Fred and Rose West: - Active between 1967 and 1987 first he, and then the pair murdered 11 young women and girls. Again prior to home computers, and no mention ever of violent movies.
Harold Shipman: - Active between 1975 and 1998 - 250 murders officially ascribed to him. A 53 year old doctor in 1998 who in at least one case killed a patient having had her change her will leaving £386,000 to him, therefore showing premeditation and a clear motive, ergo not insane. Unlikely that he watched violent movies or played computer games. Yet he was the most prolific mass murderer in British history.

The most obvious example that comes to mind is Jack The Ripper. I don't think it's necessary to give a link to his exploits as he is infamous, other than to point to the fact he was active between 1888 and 1891. No more need be said regarding computer games or movies I think.
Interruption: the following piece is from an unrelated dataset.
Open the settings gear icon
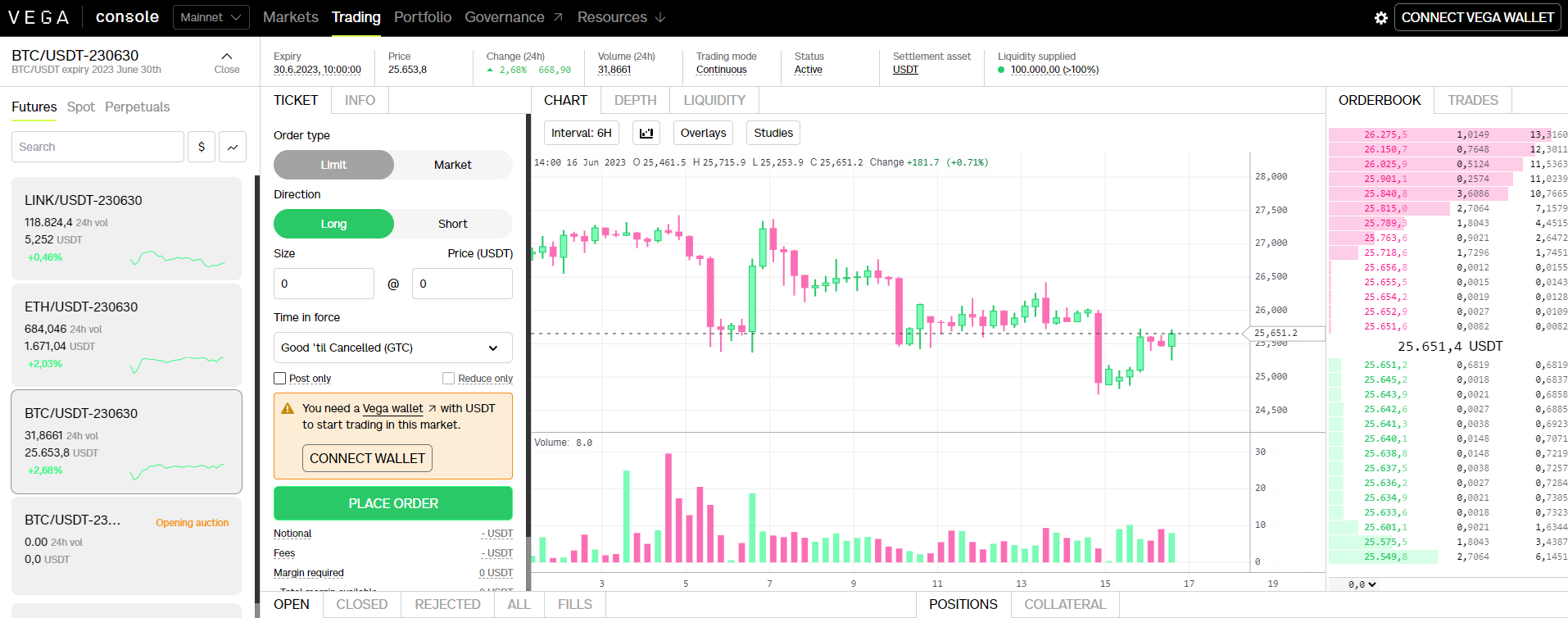Viewport: 1568px width, 618px height. pos(1380,18)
The truth is that in order to kill, a person must possess a propensity to kill already. The stimulus for the act could be anything, a perceived slight, an attack, jealousy etc. Saying that violence in games and movies causes murders is like saying going to church makes a person want to join the priesthood. While a small minority who go to church may want to join the priesthood, the likelihood is that they already wanted to which is why they went to church.

People who murder may well play computer games and watch violent movies, but that is because they already enjoy the violence; it doesn't make them violent. They are unable to separate fictional scenes in games or movies from reality, and that is a mental illness which is not caused by the input they receive.

I will concede there is a possibility that the person who wants to kill may glean ideas on how from games or movies. However the obvious counter to this argument is that to the victim it matters little where their killer got the idea from, they are still just as dead.

The NRA say 'The only thing that stops a bad guy with a gun is a good guy with a gun'. Well now that's not entirely true, as there are many non-lethal methods of stopping an armed assailant from pepper spray and tear gas, to rubber bullets and tasers. Stopping him getting near his target is an obvious non-lethal method; simple security doors and metal detectors will achieve this aim. What the NRA's argument glosses over is the fact that if the good guy is shot and killed, his gun will be stolen and there is another illegal weapon on the streets - or in his hands in the school.

The NRA advocate armed security in every school, drawn from retired active and retired police officers, security professionals and firefighters. In a nutshell the NRA, instead of having one possible gunman with a handgun and limited ammunition - which is what the suggested ammunition control would result in - would have what is essentially a Private Military Contractor (PMC) conducting a firefight within a school. Now I know the Special Forces are capable of Hostage Rescue in situations like this with minimal loss of life to the captives, but really? A PMC in every school is the best option? In my opinion all this will do is add to the death toll, as any killer - insane or otherwise - will factor in the additional opposition, be heavier armed with protection, and the only difference is the armed guards will be the first to die.

As for their claim that a ban on assault weapons would not have any effect, perhaps they'd like to explain their reasoning on that one in detail. I have no idea what possible logic could lie behind that statement.

I'll end with a quotation. In 1937 a Spanish town named Guernica was virtually flattened by German bombers fighting on the side of Franco in the Spanish Civil War. In the aftermath of the attack a poster was created with the slogan;

'If you tolerate this, then your children will be next.'

The warning, unheeded then, was stark.

'If you do nothing now, the next time it may be your children who die.'

Please America.. don't ignore this warning, don't let more of your children die..

[NB. If you recognise the slogan, yes, the Manic Street Preachers used it in their lyrics.]